* Provided data
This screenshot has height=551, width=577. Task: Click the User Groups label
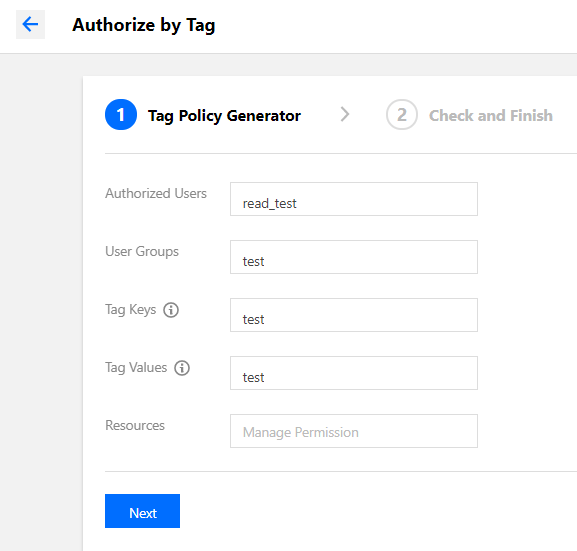[142, 252]
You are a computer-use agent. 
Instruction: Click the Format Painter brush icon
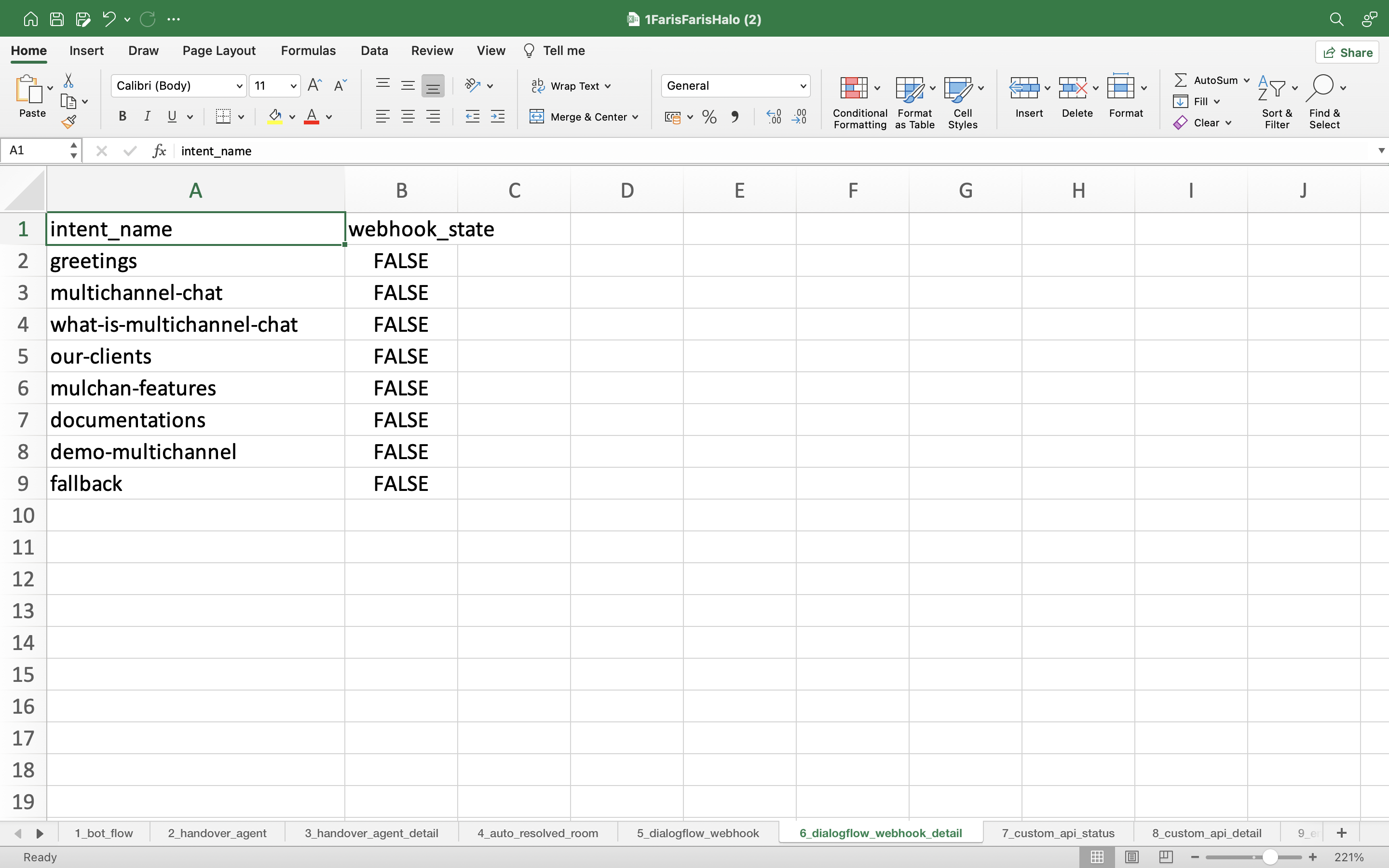[69, 121]
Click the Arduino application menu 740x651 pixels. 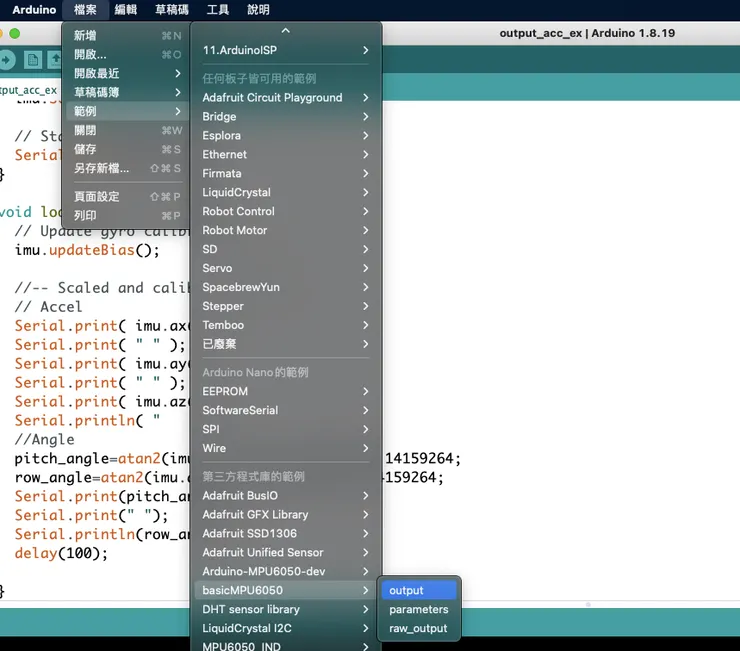(x=34, y=10)
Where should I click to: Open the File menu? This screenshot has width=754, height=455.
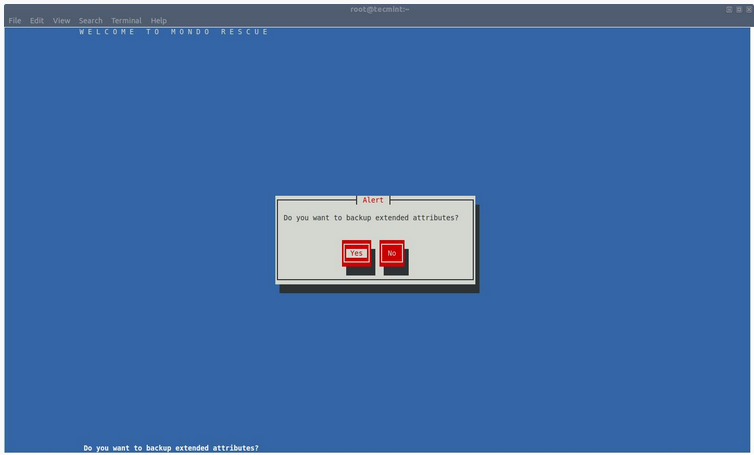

* Stated task
Locate every line in the material above that contains the string "width" and copy each of those lines.

* Task result
This screenshot has height=551, width=577. Task: Click the User Groups label
Where should I click to: Open the File menu? This screenshot has width=754, height=455.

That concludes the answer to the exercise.